Task statement: Every entry below should be copied exactly, minus the pictures.
----
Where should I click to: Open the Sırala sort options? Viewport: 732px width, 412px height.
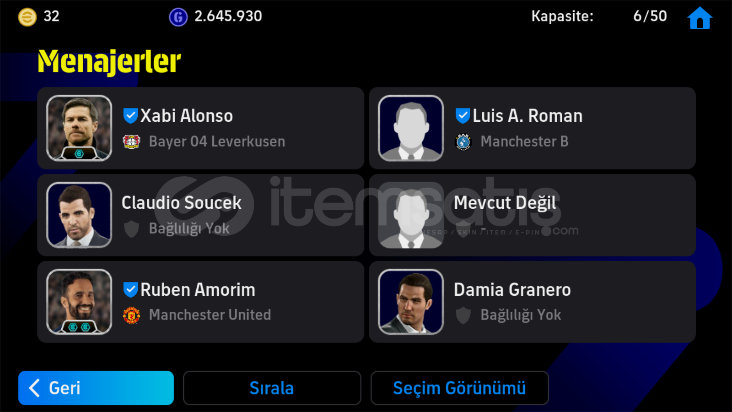pos(272,388)
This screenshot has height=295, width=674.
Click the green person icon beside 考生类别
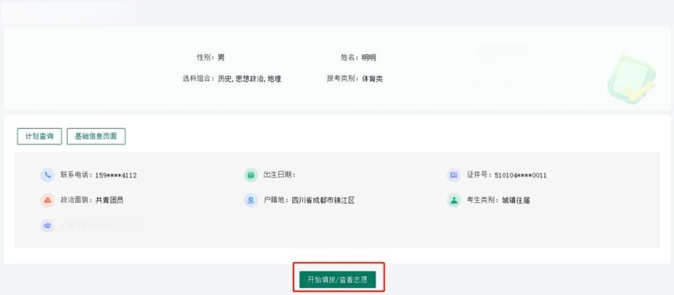coord(454,200)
----
Solution:
Where should I click to: Open the Sırala sort options? Viewport: 732px width, 412px height.
pos(272,388)
This screenshot has height=295, width=674.
Click the green person icon beside 考生类别
coord(454,200)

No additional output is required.